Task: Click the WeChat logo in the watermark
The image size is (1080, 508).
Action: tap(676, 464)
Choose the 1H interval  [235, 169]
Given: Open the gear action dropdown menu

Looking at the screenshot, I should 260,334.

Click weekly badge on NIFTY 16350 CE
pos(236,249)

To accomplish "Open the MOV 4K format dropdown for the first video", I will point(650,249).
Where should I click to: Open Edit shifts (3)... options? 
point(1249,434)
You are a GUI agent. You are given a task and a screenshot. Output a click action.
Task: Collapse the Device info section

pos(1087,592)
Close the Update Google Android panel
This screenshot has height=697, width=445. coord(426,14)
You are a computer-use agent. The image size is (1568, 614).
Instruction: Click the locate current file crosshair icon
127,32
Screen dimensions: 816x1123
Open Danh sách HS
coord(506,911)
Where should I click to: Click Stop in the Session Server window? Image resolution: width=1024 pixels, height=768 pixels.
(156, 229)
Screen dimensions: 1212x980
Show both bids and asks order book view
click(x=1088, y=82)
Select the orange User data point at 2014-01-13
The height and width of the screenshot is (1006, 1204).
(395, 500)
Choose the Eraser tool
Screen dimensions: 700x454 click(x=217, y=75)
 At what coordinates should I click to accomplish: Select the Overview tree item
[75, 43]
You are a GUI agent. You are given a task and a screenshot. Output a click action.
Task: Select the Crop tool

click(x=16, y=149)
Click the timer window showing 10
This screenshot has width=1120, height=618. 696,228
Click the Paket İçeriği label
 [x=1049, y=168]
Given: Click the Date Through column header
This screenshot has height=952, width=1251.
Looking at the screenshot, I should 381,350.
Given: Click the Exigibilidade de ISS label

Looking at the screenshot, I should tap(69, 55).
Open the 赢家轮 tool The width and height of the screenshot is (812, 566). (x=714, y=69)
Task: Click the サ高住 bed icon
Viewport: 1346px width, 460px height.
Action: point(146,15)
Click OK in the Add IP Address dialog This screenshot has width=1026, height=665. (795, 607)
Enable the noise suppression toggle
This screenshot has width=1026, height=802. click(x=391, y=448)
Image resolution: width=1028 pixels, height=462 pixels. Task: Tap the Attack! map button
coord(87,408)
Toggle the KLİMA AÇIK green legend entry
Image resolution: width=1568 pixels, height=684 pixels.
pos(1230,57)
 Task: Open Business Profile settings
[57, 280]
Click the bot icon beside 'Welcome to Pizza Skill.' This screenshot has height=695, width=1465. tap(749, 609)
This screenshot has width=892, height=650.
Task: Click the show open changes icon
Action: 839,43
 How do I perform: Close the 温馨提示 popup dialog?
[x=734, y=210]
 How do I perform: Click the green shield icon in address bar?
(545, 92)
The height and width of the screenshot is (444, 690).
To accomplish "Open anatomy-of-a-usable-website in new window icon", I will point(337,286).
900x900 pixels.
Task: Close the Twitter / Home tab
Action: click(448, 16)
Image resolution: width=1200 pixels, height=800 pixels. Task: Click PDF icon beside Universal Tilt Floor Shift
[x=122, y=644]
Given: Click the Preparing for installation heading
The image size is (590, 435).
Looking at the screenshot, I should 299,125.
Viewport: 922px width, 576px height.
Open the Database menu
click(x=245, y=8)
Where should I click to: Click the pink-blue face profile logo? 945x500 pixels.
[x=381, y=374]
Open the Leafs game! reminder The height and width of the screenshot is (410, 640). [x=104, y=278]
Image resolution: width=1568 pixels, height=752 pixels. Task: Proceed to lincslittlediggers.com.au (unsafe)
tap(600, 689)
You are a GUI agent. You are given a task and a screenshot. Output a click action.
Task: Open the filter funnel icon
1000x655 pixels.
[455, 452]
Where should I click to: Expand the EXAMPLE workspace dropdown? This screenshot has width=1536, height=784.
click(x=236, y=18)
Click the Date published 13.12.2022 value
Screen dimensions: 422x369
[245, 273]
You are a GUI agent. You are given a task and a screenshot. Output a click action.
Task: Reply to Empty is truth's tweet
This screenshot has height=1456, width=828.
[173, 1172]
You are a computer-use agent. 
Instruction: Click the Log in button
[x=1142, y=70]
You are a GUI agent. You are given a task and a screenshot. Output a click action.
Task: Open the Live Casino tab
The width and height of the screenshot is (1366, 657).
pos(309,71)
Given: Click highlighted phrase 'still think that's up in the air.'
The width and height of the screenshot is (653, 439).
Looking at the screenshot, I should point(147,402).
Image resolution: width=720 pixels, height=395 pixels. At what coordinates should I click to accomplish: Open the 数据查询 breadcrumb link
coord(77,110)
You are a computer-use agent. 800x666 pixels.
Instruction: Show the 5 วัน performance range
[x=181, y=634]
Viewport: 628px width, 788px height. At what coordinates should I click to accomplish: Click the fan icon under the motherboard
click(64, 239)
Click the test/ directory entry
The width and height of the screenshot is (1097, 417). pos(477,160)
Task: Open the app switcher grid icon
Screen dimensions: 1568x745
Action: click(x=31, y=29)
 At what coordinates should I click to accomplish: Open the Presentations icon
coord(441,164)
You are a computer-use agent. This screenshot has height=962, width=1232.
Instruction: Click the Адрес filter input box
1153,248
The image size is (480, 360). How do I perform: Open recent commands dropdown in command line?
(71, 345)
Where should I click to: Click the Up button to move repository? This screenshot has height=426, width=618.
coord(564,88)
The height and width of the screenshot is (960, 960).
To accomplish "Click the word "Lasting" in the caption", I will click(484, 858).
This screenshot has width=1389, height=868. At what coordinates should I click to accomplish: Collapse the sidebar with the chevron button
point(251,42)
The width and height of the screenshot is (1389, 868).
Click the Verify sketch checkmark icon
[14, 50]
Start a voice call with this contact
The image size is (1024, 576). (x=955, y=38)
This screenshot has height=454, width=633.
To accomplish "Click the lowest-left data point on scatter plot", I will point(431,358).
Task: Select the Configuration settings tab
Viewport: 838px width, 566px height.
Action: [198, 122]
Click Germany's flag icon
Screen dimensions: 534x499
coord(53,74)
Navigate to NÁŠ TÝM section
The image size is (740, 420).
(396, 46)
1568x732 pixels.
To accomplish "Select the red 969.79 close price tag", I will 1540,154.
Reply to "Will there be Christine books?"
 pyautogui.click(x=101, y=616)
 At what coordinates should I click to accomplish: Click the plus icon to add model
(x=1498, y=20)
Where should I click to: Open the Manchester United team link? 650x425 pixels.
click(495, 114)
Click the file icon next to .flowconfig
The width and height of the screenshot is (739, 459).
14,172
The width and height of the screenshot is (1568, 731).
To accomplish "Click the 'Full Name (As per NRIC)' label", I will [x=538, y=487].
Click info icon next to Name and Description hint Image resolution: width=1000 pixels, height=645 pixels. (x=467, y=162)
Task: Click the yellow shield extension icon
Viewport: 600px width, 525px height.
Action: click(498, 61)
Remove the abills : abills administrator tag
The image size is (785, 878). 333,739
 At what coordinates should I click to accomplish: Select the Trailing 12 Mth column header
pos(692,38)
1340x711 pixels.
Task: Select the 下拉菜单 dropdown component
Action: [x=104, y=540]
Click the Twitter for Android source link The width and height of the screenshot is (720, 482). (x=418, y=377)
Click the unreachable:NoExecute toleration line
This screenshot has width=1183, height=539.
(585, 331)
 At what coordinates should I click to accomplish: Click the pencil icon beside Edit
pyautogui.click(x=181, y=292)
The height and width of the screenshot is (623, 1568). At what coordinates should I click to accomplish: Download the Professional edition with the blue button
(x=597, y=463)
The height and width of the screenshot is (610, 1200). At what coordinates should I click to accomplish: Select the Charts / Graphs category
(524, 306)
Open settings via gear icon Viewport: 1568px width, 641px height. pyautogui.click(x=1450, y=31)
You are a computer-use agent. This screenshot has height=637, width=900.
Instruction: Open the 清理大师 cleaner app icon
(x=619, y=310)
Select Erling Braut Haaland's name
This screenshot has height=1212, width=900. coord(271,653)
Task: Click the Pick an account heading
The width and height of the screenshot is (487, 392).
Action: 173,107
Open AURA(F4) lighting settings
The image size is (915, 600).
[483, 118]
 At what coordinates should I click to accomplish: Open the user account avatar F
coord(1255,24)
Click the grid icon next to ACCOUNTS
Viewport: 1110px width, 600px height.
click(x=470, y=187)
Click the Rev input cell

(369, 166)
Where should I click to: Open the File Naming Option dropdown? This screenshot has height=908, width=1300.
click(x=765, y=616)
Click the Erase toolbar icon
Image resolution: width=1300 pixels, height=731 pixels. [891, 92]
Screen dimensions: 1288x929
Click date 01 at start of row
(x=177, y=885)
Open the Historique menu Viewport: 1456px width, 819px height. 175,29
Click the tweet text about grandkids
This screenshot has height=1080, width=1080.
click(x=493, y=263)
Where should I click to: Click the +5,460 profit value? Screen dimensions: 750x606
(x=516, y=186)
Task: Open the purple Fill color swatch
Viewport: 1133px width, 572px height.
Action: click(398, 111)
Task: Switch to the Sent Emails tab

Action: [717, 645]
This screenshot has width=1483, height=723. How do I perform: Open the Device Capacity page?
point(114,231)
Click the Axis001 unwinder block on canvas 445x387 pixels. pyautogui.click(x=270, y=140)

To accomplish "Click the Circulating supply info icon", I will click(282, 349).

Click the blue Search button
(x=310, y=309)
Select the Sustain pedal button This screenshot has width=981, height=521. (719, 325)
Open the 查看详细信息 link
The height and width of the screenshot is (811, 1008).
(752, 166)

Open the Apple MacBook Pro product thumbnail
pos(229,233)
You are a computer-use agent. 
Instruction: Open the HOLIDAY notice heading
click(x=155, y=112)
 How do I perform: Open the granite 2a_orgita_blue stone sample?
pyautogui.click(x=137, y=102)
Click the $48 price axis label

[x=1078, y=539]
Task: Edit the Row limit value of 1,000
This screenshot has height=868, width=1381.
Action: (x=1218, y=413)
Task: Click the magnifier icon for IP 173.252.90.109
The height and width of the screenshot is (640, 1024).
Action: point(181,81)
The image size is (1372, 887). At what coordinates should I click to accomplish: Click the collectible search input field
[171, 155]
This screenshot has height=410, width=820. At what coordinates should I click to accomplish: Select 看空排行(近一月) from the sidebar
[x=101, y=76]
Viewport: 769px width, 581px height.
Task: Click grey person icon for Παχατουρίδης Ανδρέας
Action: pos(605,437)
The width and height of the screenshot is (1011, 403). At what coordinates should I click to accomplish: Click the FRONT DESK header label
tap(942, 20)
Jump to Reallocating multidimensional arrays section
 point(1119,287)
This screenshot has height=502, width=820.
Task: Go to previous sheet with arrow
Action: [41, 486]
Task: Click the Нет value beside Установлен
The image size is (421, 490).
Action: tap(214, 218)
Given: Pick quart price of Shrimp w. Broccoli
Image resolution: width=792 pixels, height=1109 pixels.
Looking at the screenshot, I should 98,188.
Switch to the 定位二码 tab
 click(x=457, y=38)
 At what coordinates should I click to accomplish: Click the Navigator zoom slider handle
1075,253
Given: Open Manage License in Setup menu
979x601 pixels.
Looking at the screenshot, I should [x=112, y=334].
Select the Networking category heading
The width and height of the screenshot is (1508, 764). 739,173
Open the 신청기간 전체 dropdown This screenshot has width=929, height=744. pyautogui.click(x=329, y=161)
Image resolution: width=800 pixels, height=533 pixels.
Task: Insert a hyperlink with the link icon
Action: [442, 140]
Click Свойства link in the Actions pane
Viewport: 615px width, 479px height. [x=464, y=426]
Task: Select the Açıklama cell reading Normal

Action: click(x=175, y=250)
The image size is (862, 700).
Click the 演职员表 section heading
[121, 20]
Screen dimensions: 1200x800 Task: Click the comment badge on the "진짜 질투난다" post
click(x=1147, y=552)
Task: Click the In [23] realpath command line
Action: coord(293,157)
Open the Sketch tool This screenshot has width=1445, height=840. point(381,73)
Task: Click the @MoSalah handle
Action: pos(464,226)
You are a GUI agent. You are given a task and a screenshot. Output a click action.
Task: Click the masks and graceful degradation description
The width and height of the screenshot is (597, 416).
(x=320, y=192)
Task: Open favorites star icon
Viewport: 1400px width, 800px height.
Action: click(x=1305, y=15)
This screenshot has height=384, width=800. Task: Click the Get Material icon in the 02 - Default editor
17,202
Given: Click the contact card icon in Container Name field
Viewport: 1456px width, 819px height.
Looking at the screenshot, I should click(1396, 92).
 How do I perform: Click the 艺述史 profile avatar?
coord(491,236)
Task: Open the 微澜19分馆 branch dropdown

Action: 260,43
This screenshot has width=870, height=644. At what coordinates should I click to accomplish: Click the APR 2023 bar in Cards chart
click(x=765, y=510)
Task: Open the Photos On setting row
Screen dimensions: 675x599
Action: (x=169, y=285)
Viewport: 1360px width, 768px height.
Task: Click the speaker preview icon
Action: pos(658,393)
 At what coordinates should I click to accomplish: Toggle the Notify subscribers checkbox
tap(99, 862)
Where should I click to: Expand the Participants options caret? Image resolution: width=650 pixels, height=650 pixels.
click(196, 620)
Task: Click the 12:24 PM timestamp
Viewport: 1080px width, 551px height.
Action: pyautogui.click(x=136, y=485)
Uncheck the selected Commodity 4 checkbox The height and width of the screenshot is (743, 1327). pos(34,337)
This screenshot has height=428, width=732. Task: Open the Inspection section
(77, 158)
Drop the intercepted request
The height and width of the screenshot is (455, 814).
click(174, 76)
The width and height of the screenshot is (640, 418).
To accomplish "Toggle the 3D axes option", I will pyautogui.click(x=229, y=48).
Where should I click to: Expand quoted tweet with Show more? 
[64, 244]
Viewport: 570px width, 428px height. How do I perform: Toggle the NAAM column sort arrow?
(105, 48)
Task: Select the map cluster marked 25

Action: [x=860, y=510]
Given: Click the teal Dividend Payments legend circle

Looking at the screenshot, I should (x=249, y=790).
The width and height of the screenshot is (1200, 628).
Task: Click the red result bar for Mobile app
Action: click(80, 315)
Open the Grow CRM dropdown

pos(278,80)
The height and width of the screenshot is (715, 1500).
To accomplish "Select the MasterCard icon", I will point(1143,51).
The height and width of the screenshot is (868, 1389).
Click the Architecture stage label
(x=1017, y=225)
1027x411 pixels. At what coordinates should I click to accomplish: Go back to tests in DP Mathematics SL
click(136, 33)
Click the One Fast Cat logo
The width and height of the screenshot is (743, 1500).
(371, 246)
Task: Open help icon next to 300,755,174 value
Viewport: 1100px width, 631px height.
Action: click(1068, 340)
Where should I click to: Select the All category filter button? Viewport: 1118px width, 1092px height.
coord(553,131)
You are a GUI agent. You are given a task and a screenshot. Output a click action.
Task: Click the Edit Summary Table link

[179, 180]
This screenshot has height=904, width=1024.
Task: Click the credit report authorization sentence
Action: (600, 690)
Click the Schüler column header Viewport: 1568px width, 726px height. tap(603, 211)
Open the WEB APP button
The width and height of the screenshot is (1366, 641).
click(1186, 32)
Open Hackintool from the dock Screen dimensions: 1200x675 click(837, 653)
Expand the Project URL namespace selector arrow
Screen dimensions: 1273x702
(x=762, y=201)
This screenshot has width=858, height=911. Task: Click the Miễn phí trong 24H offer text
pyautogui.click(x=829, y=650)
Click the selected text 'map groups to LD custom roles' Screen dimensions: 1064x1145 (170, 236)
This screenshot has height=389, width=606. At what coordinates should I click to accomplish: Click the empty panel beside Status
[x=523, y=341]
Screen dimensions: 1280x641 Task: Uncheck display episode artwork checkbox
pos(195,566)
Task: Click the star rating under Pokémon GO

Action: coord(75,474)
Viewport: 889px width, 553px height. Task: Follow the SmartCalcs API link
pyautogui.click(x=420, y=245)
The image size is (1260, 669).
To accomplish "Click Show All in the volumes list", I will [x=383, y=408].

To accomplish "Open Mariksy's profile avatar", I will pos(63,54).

------------------------------------------------

## To do
Which lines above include the word "selected"? Show each one.

## Expected answer
Uncheck the selected Commodity 4 checkbox The height and width of the screenshot is (743, 1327). pos(34,337)
Click the selected text 'map groups to LD custom roles' Screen dimensions: 1064x1145 (170, 236)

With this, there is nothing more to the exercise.